Uma comunista convicta
A militante comunista alemã de origem judaica Olga Benario (Arquivo Pessoal)
Olga, nascida em 1908 numa família abastada de Munique, saiu de casa aos 16 anos para participar das lutas da juventude no distrito “vermelho” de Neukölln, em Berlim, junto com Otto Braun, seu namorado e dirigente do Partido Comunista. Foi logo aceita nas fileiras do Partido Comunista Alemão e, em 1928, ficou conhecida por ter participado da libertação de Braun, detido por “alta traição à pátria”. A partir daí, Olga se tornaria uma comunista convicta, disposta a fazer qualquer sacrifício na luta pela revolução. Submeteu-se em Moscou à formação militar e procurou aprofundar seus conhecimentos sobre teoria marxista-leninista. No final de 1934, aceitou com entusiasmo a tarefa de cuidar da segurança de Luiz Carlos Prestes em seu regresso ao Brasil. Ambos deixaram a União Soviética disfarçados de casal endinheirado em lua de mel e, após mais de três meses, chegaram ao Rio. Uma profunda compreensão mútua os deixou apaixonados, e foi assim que se tornaram marido e mulher.
A convivência durou pouco mais de um ano. Em março de 1936, após a derrota dos levantes antifascistas, os dois foram presos e separados para sempre. Na cela da Casa de Detenção da capital da República, Olga descobriu que estava grávida. Sua extradição para a Alemanha nazista foi a maneira de Getúlio Vargas torturar Luiz Carlos Prestes, mas tanto ele como Olga se negaram a fornecer informações. Minha mãe se disse Maria Prestes, mas Filinto Müller, chefe da polícia, conseguiu que a Gestapo identificasse Olga Benario, fichada por “atividades subversivas”. No sétimo mês de gravidez, minha mãe foi levada à força a Hamburgo. Após quase um mês de viagem em total isolamento, chegou ao seu destino, sendo conduzida para a prisão feminina de Barnimstrasse, em Berlim.

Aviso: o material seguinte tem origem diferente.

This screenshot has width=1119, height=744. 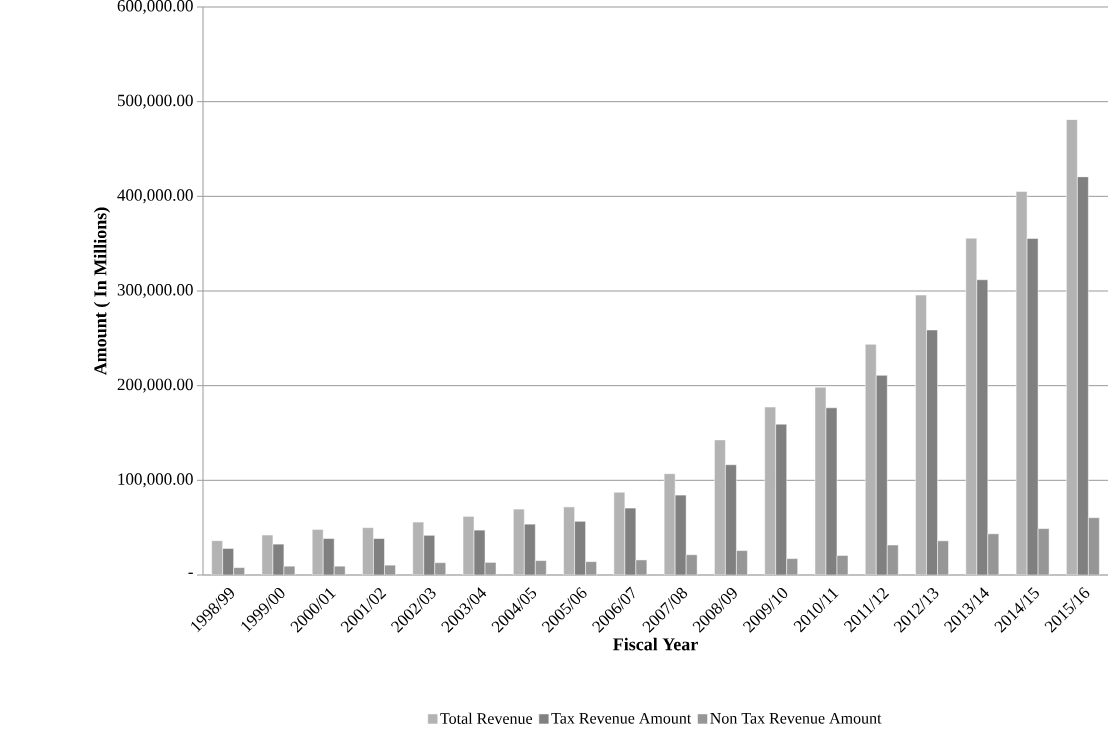 I want to click on y-tick-label: 500,000.00, so click(x=155, y=102).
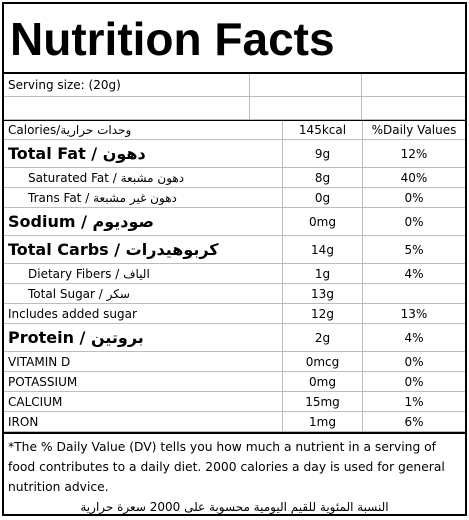 The width and height of the screenshot is (469, 520). I want to click on nutrient-amount: 12g, so click(323, 314).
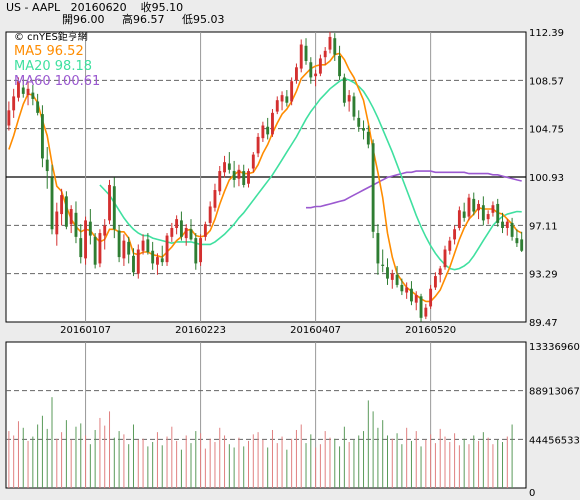 The height and width of the screenshot is (500, 580). I want to click on watermark-logo: © cnYES鉅亨網, so click(51, 38).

Nasci em 27 de novembro de 1936, na enfermaria da prisão. A coragem e o extraordinário controle emocional de Olga permitiram que eu viesse forte e saudável. Meu nome foi escolhido em homenagem a Anita Garibaldi e Leocádia Prestes, minha avó paterna, que soube do meu nascimento quando eu já tinha três meses. Logo após a prisão dos meus pais, ela e a filha Lygia haviam se deslocado de Moscou para Paris, então sede do Comitê Prestes, entidade coordenadora da campanha mundial pela libertação dos presos políticos no Brasil. Com meu nascimento, a campanha alcançou maior repercussão: tratava-se de salvar a vida de uma criança, pois a Gestapo comunicara a Olga que eu seria entregue a um orfanato nazista. Com a ajuda da Cruz Vermelha Internacional, Leocádia obteve permissão para enviar dinheiro, alimentos e roupas.
Fui entregue pela Gestapo à minha avó e à minha tia, estava com 14 meses. Olga escreveu ao meu pai que o período de 5 de março de 1936 (dia da prisão de ambos) a 21 de janeiro de 1938 (quando fomos separadas) foi o mais terrível da sua vida. Minha libertação das garras do nazismo resultou da repercussão mundial da Campanha Prestes, e por isso me considero filha da solidariedade internacional. Após a minha retirada da prisão, Olga foi transferida para o campo de concentração de Lichtenburg, onde as condições de vida pioraram: frio, fome, castigos corporais. Em maio de 1939, foi conduzida ao campo de Ravensbrück e por mais de uma vez levada à sede da Gestapo para interrogatórios, durante os quais jamais delatou ninguém: “Se outros se tornaram traidores, eu jamais o serei!”.
Era considerada uma “comunista perigosa”. Em abril de 1942, foi escolhida para ser assassinada na câmara de gás do campo de Bernburg. Só tivemos confirmação da sua morte em julho de 1945. Muitos anos depois, sempre que falava em Olga, meu pai revelava grande emoção. Por ocasião dos meus aniversários, que muitas vezes passamos distantes, ele me escrevia recordando o nosso compromisso de sermos dignos da memória dela. Meu pai e eu sempre entendemos que Olga foi vítima do fascismo e que seu martírio deve servir de exemplo para que não permitamos que tais horrores se repitam.
Anita Leocádia Prestes é doutora em História Social pela UFF, professora do Programa de Pós-Graduação em História Comparada da UFRJ e presidente do Instituto Luiz Carlos Prestes.